Assignment ▸ Whenever "will" occurs in a line of the material, list that line.

Listed entries ▸

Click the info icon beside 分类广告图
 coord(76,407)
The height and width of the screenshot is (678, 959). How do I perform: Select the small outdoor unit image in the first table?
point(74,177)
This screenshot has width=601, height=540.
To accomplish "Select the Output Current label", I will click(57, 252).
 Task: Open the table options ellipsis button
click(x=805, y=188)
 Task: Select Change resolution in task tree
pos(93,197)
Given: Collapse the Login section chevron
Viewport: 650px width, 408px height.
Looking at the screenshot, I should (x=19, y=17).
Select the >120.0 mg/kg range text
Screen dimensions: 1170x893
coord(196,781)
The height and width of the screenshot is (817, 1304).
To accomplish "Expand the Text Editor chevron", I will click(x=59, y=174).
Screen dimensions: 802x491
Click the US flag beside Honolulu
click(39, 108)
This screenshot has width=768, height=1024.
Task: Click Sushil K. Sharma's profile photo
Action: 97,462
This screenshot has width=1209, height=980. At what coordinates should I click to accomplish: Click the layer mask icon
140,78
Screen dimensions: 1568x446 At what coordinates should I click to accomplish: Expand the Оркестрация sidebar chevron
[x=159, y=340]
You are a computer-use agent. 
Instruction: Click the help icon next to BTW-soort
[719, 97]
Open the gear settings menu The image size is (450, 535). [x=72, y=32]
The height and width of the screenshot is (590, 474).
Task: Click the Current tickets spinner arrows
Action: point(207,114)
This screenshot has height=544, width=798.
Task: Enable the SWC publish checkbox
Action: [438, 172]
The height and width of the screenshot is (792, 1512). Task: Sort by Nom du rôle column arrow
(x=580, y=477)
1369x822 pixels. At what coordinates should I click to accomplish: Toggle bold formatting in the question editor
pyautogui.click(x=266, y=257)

Result for this exercise ▸
To accomplish "Select the Output Current label", I will click(57, 252).
To accomplish "Expand the Text Editor chevron", I will click(x=59, y=174).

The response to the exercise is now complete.